▶ **Task statement**
When the line containing "Disable Enable Time-Stretching audio" appears in the data below, begin copying there and stop only after the line containing "The height and".

▶ **Information shown**
↓↓↓
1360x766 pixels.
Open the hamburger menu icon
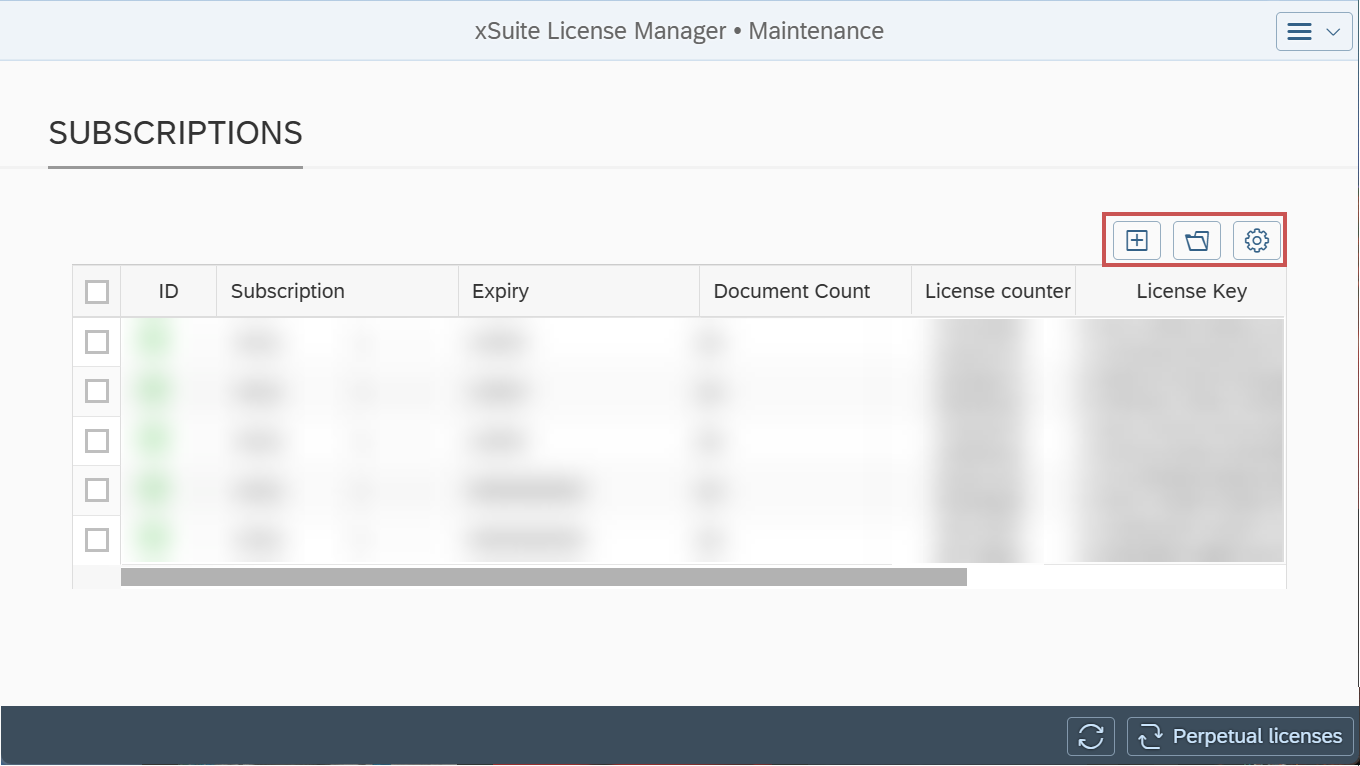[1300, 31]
↑↑↑
↓↓↓
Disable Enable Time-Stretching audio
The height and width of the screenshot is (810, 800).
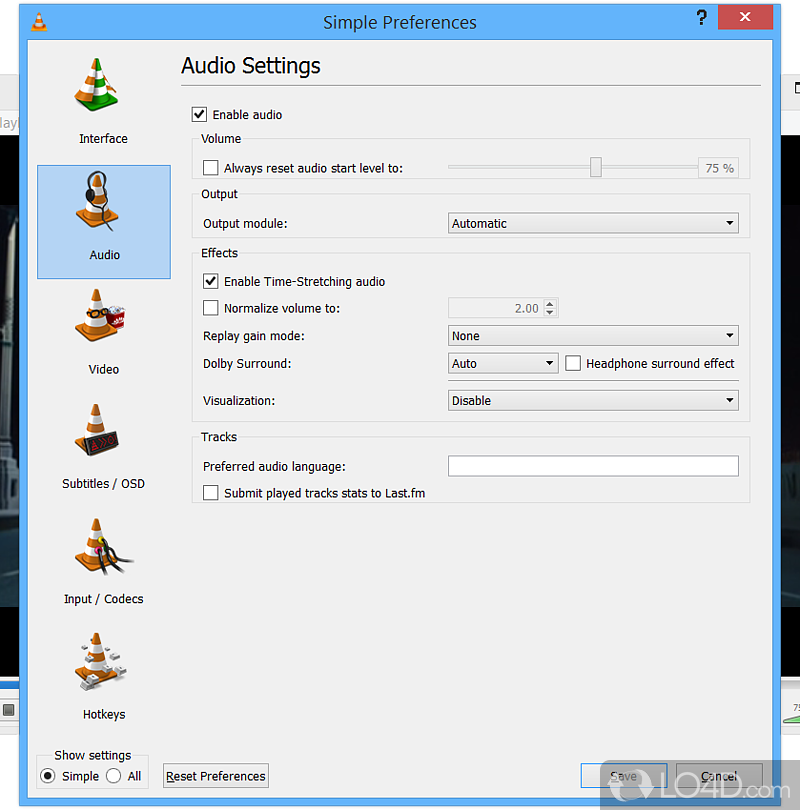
↑↑↑
▶ **Solution**
Disable Enable Time-Stretching audio
The height and width of the screenshot is (810, 800).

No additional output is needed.